Grevenbroich. Sieben Bands wurden verpflichtet - gespielt wird Rock, Jazz und HipHop.

In diesem Herbst soll es wieder einen musikalischen Kneipenbummel geben. Im Auftrag von Robert Jordan, verantwortlich für das Stadtmarketing im Grevenbroicher Rathaus, arbeitet die Veranstalterin Jenny Goergens zurzeit ehrenamtlich an der "GV Live-Music-Night". Der Termin steht fest: Am Samstag, 8. Oktober, gleich nach dem Cityherbst-Wochenende, werden sieben Bands in sieben Cafés und Gaststätten in der Innenstadt auftreten. Anders als in den Vorjahren soll diesmal kein Eintritt erhoben werden.

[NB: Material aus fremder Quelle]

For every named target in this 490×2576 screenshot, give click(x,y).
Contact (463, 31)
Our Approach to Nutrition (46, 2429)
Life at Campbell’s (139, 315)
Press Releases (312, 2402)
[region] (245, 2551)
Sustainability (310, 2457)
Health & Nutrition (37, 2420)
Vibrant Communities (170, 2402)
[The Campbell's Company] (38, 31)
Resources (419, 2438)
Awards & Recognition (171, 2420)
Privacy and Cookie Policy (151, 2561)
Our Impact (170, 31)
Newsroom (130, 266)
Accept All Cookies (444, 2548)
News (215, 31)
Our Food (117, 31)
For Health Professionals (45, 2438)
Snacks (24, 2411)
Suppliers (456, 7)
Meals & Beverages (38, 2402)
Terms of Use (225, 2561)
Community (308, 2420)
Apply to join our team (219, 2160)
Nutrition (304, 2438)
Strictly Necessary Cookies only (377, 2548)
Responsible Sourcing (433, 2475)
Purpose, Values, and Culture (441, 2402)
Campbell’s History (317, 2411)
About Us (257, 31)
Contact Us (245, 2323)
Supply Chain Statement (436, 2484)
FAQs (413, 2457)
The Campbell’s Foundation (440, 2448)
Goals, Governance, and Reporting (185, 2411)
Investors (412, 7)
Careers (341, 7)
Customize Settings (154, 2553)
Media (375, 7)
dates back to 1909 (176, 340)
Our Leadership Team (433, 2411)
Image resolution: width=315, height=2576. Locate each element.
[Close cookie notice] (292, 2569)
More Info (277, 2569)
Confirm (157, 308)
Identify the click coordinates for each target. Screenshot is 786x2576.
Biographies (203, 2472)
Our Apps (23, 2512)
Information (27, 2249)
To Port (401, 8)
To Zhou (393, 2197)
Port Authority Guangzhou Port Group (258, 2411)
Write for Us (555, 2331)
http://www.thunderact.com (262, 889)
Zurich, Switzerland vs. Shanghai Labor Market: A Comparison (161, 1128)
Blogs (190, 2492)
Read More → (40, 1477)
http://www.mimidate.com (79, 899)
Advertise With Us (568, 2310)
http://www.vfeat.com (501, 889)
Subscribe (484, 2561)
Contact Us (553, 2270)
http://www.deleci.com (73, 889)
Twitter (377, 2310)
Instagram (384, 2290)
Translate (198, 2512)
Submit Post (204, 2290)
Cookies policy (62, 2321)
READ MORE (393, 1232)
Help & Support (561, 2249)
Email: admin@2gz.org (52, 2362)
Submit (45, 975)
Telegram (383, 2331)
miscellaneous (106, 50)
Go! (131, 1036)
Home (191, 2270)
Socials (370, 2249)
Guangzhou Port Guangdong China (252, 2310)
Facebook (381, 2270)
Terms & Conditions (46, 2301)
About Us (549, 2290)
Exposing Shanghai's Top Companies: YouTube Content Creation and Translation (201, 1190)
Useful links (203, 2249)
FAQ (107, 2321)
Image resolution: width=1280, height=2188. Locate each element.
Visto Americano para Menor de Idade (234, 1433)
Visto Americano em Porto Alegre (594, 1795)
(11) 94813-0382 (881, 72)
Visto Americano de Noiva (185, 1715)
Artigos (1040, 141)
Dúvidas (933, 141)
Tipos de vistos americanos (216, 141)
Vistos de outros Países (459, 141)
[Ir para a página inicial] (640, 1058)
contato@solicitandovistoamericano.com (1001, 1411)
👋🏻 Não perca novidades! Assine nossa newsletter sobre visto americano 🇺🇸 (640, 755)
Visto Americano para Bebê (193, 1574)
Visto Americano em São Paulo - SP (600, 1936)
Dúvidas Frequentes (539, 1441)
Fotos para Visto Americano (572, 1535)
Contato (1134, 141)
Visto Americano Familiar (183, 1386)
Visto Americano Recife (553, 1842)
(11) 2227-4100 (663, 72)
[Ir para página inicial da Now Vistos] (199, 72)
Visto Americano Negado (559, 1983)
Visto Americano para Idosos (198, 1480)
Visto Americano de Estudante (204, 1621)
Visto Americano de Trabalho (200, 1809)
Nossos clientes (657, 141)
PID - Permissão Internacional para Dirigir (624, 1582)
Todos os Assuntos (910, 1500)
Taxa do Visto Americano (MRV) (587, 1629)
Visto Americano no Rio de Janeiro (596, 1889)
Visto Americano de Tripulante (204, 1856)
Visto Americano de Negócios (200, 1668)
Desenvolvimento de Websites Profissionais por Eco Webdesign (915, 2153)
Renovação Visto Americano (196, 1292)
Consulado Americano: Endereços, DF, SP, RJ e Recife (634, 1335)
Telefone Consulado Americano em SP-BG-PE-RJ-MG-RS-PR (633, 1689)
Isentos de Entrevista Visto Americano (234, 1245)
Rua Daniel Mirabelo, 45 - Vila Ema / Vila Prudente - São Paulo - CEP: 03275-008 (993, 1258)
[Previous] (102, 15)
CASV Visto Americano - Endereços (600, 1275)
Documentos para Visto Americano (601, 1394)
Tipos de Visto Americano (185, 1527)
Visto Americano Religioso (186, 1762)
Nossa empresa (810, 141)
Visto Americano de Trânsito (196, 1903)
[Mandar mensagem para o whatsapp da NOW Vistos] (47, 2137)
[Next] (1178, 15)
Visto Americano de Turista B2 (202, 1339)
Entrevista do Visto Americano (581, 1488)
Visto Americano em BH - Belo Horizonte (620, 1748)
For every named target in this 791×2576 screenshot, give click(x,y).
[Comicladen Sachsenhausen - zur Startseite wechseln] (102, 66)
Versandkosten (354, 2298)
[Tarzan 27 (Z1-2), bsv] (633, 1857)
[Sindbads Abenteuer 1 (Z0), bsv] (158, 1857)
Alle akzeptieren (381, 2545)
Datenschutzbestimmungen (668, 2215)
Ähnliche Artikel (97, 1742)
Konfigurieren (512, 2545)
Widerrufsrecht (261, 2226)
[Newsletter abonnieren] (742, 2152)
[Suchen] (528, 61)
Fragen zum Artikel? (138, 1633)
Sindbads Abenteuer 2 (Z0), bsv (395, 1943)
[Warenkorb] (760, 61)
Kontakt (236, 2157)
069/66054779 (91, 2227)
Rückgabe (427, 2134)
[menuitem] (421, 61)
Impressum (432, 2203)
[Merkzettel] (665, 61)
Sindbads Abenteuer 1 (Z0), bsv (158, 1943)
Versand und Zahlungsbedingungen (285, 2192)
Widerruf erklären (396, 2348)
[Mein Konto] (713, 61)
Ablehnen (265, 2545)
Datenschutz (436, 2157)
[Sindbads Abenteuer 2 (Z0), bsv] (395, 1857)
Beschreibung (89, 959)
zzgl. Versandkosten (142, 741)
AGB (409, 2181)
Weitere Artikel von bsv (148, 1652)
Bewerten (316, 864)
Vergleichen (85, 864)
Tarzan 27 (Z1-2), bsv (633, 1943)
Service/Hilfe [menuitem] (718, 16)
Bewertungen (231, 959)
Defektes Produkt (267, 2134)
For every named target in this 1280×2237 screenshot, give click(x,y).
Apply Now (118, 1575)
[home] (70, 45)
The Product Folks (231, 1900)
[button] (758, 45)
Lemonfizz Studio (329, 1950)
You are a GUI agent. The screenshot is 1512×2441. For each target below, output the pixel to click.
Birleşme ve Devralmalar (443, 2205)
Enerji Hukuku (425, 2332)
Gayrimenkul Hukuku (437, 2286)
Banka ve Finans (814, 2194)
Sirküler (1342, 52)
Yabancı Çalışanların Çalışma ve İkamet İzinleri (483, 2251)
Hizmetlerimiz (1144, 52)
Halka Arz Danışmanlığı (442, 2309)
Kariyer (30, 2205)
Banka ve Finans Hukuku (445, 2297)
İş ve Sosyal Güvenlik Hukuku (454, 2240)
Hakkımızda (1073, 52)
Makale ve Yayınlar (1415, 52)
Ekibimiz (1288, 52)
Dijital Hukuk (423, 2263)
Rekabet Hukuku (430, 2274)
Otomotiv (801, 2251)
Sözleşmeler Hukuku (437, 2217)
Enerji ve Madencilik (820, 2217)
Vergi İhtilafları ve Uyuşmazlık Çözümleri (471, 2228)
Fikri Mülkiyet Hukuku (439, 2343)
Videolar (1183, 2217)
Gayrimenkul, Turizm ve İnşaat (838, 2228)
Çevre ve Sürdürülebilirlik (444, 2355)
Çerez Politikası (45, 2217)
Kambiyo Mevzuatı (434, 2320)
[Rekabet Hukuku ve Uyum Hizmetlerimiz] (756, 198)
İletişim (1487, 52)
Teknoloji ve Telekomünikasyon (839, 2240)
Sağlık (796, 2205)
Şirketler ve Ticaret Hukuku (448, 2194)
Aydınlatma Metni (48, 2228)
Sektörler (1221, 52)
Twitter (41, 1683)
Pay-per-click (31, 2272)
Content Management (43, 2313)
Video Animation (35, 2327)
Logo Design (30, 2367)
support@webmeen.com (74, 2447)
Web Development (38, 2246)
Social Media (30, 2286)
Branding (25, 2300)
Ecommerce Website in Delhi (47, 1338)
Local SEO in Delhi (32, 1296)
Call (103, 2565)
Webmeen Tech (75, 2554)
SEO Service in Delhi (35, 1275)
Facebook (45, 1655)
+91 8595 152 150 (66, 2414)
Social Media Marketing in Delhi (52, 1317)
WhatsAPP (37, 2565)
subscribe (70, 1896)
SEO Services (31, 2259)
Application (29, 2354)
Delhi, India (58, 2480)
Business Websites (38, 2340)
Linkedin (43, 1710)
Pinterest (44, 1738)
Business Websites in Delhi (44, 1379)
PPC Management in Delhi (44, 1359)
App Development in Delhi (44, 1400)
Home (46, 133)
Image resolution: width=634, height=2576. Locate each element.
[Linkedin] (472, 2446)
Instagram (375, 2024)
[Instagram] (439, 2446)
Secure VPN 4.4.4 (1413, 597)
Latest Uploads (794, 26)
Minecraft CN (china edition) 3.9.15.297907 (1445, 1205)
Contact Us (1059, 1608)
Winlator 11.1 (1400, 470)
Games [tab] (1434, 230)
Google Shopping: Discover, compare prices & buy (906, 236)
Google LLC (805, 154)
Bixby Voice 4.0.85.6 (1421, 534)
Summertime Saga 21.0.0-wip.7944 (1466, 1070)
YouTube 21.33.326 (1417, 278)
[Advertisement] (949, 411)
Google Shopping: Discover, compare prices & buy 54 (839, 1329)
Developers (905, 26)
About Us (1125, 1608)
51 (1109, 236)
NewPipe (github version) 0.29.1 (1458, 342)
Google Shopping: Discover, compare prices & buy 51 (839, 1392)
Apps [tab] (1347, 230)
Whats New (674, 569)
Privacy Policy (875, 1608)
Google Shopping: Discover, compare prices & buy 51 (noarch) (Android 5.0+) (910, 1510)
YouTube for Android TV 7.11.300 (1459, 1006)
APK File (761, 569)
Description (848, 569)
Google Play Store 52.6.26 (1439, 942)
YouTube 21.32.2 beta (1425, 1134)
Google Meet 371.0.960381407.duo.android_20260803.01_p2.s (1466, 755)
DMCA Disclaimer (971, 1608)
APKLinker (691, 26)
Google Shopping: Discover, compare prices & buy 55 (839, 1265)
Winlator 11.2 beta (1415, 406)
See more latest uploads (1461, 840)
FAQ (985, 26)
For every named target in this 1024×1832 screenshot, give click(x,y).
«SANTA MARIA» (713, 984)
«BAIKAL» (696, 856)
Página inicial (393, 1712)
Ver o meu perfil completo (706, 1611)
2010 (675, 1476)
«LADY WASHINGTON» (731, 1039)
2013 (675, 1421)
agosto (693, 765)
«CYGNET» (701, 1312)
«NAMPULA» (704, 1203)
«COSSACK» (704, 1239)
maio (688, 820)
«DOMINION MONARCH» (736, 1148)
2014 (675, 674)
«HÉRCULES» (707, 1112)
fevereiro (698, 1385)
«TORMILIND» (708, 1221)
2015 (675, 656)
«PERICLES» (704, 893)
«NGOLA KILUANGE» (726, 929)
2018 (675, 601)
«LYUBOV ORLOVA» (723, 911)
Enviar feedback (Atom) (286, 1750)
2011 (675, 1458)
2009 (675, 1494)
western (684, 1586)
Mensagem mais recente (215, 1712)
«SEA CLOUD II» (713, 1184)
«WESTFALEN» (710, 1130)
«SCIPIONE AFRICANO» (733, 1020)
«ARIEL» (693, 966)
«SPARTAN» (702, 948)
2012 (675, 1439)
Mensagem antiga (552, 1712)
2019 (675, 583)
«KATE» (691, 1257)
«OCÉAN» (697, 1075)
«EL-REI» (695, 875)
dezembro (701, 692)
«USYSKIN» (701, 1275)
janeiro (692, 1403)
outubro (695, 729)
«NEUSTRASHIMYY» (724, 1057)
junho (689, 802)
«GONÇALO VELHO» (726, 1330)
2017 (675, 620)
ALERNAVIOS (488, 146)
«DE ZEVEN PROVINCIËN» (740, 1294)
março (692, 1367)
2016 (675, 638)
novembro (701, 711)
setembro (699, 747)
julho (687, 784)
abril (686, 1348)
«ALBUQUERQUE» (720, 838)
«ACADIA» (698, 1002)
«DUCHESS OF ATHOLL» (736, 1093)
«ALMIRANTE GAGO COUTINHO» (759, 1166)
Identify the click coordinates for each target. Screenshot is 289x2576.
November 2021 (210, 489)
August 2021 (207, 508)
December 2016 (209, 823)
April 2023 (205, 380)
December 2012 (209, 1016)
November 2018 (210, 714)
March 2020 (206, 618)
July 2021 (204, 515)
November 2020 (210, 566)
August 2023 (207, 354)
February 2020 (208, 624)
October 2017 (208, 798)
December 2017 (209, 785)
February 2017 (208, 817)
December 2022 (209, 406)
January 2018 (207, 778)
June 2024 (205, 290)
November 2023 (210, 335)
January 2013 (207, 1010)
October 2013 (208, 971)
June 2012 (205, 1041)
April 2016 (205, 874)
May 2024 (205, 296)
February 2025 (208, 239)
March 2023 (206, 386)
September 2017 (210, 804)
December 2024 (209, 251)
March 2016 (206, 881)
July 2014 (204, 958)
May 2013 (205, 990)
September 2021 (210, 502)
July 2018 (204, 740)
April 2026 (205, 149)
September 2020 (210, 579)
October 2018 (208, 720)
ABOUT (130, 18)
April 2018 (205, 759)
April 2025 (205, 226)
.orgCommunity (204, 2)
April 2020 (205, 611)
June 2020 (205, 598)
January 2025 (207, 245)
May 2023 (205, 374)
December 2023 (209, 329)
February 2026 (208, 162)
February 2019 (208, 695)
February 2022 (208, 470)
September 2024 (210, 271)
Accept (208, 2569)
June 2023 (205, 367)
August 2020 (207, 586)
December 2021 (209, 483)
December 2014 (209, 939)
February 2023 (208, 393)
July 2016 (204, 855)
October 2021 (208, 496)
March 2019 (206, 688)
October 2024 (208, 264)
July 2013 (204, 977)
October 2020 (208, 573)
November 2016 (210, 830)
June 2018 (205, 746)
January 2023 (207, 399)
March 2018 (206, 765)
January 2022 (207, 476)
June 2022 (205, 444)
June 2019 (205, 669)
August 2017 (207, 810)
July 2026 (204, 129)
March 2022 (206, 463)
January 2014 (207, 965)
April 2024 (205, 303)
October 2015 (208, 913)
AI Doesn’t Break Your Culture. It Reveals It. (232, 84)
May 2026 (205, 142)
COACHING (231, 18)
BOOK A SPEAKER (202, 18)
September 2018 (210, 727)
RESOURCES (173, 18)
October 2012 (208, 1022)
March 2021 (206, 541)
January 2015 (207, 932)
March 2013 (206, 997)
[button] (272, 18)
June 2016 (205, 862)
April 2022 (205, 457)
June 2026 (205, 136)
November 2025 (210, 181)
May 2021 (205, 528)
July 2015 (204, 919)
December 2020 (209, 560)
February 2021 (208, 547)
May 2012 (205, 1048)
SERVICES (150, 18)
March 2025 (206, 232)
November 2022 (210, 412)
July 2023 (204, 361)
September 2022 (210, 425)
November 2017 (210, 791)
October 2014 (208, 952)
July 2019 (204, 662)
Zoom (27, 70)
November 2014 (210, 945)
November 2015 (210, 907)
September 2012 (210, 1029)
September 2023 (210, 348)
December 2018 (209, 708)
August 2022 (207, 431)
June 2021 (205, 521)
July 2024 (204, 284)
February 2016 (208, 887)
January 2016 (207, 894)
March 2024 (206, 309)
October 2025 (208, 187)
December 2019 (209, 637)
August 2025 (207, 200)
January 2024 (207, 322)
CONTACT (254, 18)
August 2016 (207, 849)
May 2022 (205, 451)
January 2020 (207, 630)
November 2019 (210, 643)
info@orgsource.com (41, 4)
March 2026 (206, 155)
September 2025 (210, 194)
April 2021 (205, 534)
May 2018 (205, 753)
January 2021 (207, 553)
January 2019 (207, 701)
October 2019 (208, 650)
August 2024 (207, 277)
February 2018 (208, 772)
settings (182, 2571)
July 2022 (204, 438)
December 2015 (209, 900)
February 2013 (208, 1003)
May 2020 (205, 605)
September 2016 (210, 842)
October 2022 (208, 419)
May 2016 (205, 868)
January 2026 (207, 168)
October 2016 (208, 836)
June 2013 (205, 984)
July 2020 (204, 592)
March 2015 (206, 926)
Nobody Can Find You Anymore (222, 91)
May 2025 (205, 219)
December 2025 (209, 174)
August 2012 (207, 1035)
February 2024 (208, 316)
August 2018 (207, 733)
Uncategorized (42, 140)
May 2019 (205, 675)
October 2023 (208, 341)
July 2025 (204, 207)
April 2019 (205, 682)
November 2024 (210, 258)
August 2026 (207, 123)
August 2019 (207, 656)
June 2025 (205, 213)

Goergens hat in den vergangenen Wochen eifrig bei Musikern und Bands für die Veranstaltung geworben - und sie ist zufrieden mit dem Ergebnis: "Ich denke, für jeden Geschmack wird etwas dabei sein." Den Auftakt der Musiknacht werden die Black Remains gestalten - die Hardrocker spielen ab 20 Uhr im "Fräuleinswunder" an der Karl-Oberbach-Straße. Danach geht es zeitversetzt weiter: Im Café Kultus covert sich "Die Mädchenband" vom Post-Punk bis hin zum amerikanischen Neo-Rock 'n' Roll, im TuS-Heim an der Schlossstraße rocken die Musiker von "KvR" (Kurz vor der Rente) aus Düsseldorf. Die junge Allrather Formation Buzz Bravo will Stimmung in die Gaststätte "Op de Eck" an der Bahnstraße bringen, in der nahe gelegenen "Stellwerk"-Zentrale wird's dann etwas ruhiger bei einem Auftritt des Wilden-Jazztrios. Die Rockband Secret Flame gastiert im Bistro "RichArt's" am Bahnhof - bevor Young and Vio im "Queens Pub" mit Hip-hop den Tag beenden. Wer dann noch immer nicht genug hat: Im Café Kultus wird es eine After-Show-Party mit DJ Willie Pop geben.

In der nächsten Woche will Jenny Goergens die ersten Plakate für die Musiknacht im Herbst aufhängen. Darüber hinaus möchte sie einen kleinen Stadtplan herausgeben, der den Weg zu den einzelnen Auftrittsorten weist. "Mein Ziel ist es, möglichst viel Publikum in die Innenstadt zu bekommen", sagt die Organisatorin. Den Termin am 8. Oktober hat Goergens bewusst gewählt: "Im Vorjahr wurde der musikalische Kneipenbummel am Monatsende veranstaltet - da hat doch keiner mehr Geld fürs Ausgehen."